The Smart will replace her aging Dodge Neon. A retired college administrator, Frances Richmann said she just needs a car to get around the streets of Lewes, "a small town with limited parking."
It wasn't just the car's efficiency that drew them. Jim Richmann said "the coolness factor" also appealed. "I think she just wanted something a little more fun," he said.
Smart's manufacturer, DaimlerChrysler's Mercedes Car Group, is clearly banking on such buzz to sell the U.S. market on a brand introduced in 1998 and sold in 36 other countries, including in Canada and Britain.
Why did Daimler wait so long to enter the U.S. market?
One impediment was that previous versions of the Smart did not meet U.S. safety and pollution standards, said Ken Kettenbeil, a spokesman for Smart USA, the Penske Automotive Group subsidiary established to market the Smart.
Kettenbeil said Mercedes recently discontinued several versions of the car, including some four-seaters, so that it could focus on the two-seaters, including a convertible, aimed at the American market.
"Mercedes did a lot to make sure the car meets all us crash and emission standards," he said.
But engineering demands weren't the only reason for the delay. Others were cheap gasoline, and Americans' love of large vehicles. "Nine years ago, SUVs were the reigning kings of American roadways," Kettenbeil said.
Now Smart's backers believe the time is right for a brand that may change the way American drivers define small.
"We're seeing more and more Americans gravitate to smaller, more ecological vehicles," Kettenbeil said. "We think the American consumer is ready for a car like this."
Kettenbeil said Smart USA's unorthodox marketing effort began in June 2006, when DaimlerChrysler chose United Auto - renamed Penske on Aug. 9 - as its U.S. distributor. Its first step was to set up a Web site, and invite visitors to subscribe to a monthly e-newsletter. More than 80,000 have signed up.
"The two questions we got the most were, 'Can I fit in it?' - people would actually give us their weight and height - and about safety," Kettenbeil said. "So we thought, 'Let the consumer sit in it.'"
Thus was born the road show, beefed up with crash-test video and other materials showing the car's crashworthiness.
In Devon yesterday, sitting in a Smart was one of the first things Jim Nettleton did.
"I already know I fit," said Nettleton, a nearly 6-foot Valley Forge physician who calls himself "a substantial person."
Nettleton, who commutes to Center City, said the Smart would replace his VW Beetle, which he loves for its size, maneuverability and economy.
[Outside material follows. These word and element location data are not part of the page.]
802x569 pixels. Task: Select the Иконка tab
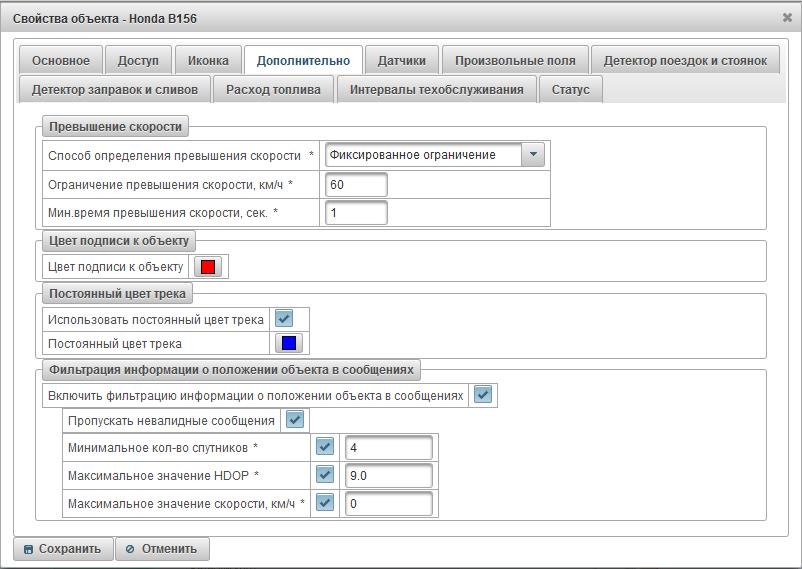click(x=208, y=61)
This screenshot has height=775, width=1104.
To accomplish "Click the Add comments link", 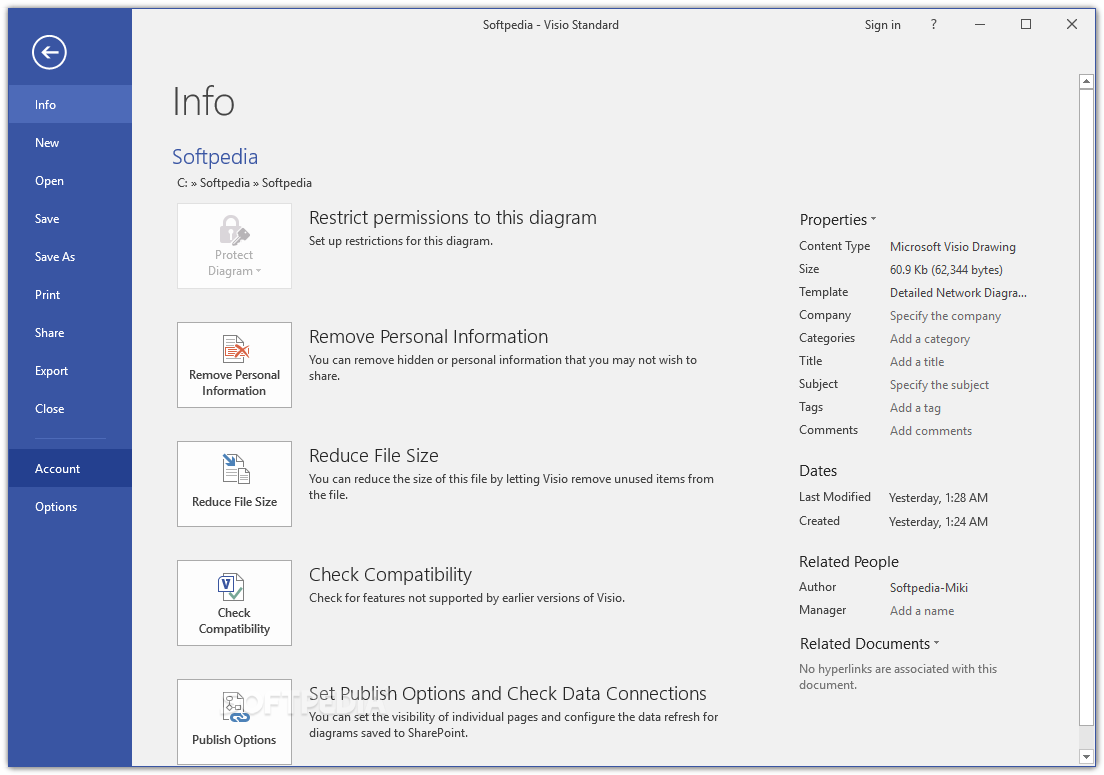I will [930, 430].
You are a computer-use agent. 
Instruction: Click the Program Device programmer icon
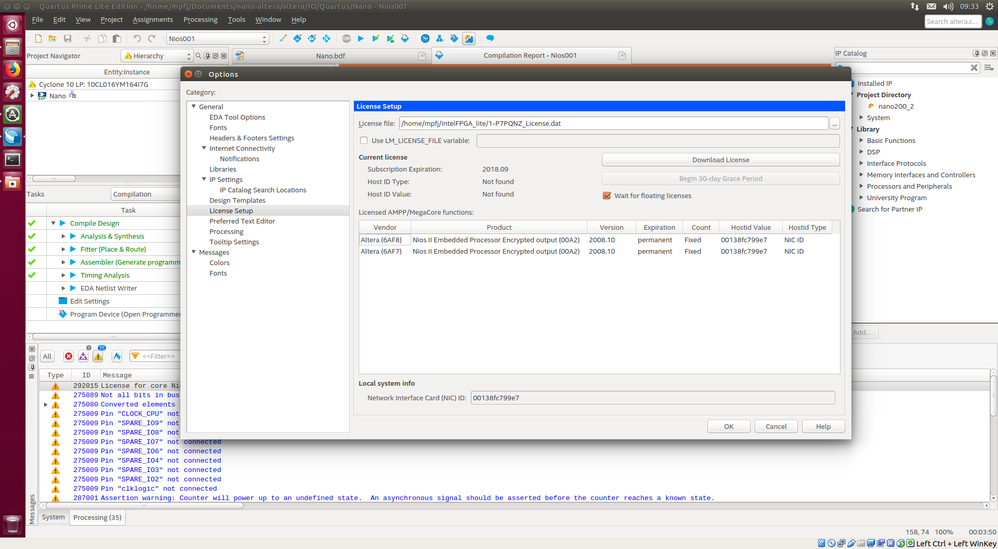tap(62, 314)
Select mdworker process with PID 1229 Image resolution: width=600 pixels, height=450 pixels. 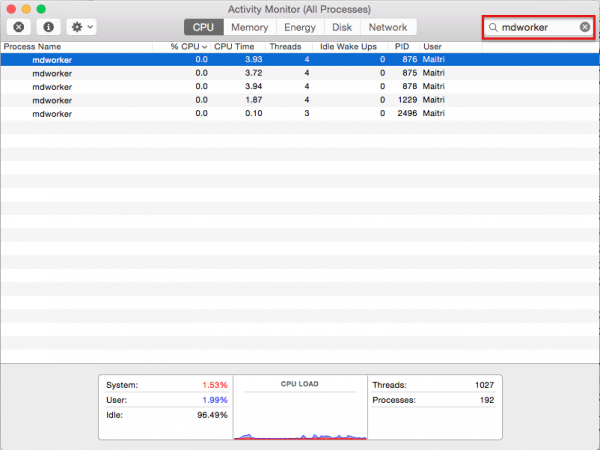(x=52, y=100)
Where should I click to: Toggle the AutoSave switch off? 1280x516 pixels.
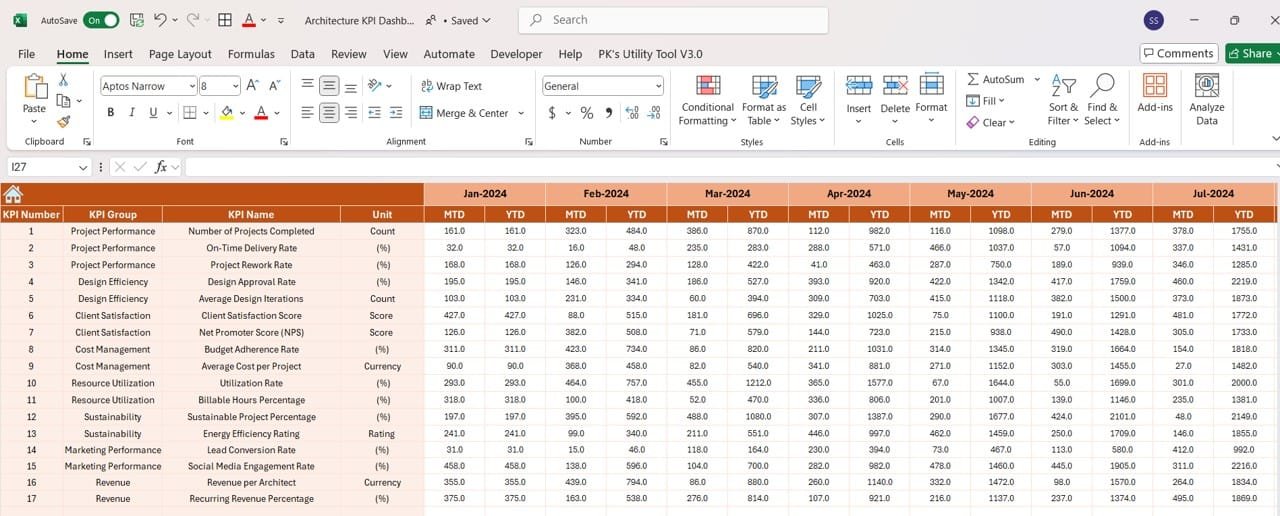click(101, 20)
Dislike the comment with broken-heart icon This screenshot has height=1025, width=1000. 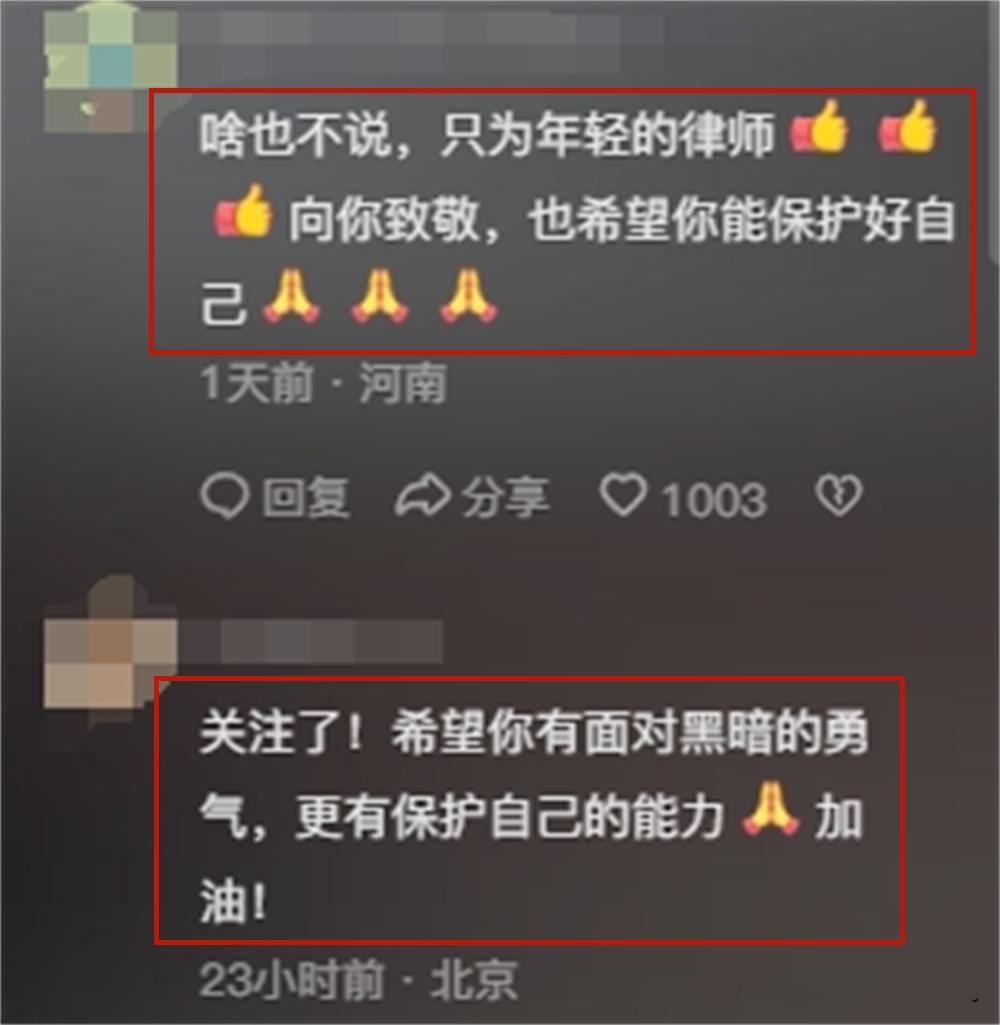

On all counts, he said, the Smart would be a step forward. Though its official ratings aren't complete, the Smart's three-cylinder engine is expected to get more than 40 miles per gallon in combined city and highway driving.
And even if it doesn't quite fit sideways alongside an SUV, the Smart is remarkably small. From its snub nose to its flat tail, the Smart extends less than nine feet. It's more than three feet shorter than a Mini, more than four feet shorter than the New Beetle, and less than half the length of a Chevy Suburban.
The name itself may not hurt, especially among Smart's target market of the "creative class," which it defines as "early adopters . . . who purchase products that make a statement about our society and the environment."
"You've got to admit, naming it Smart was a smart idea. It kind of makes you feel good," Nettleton said.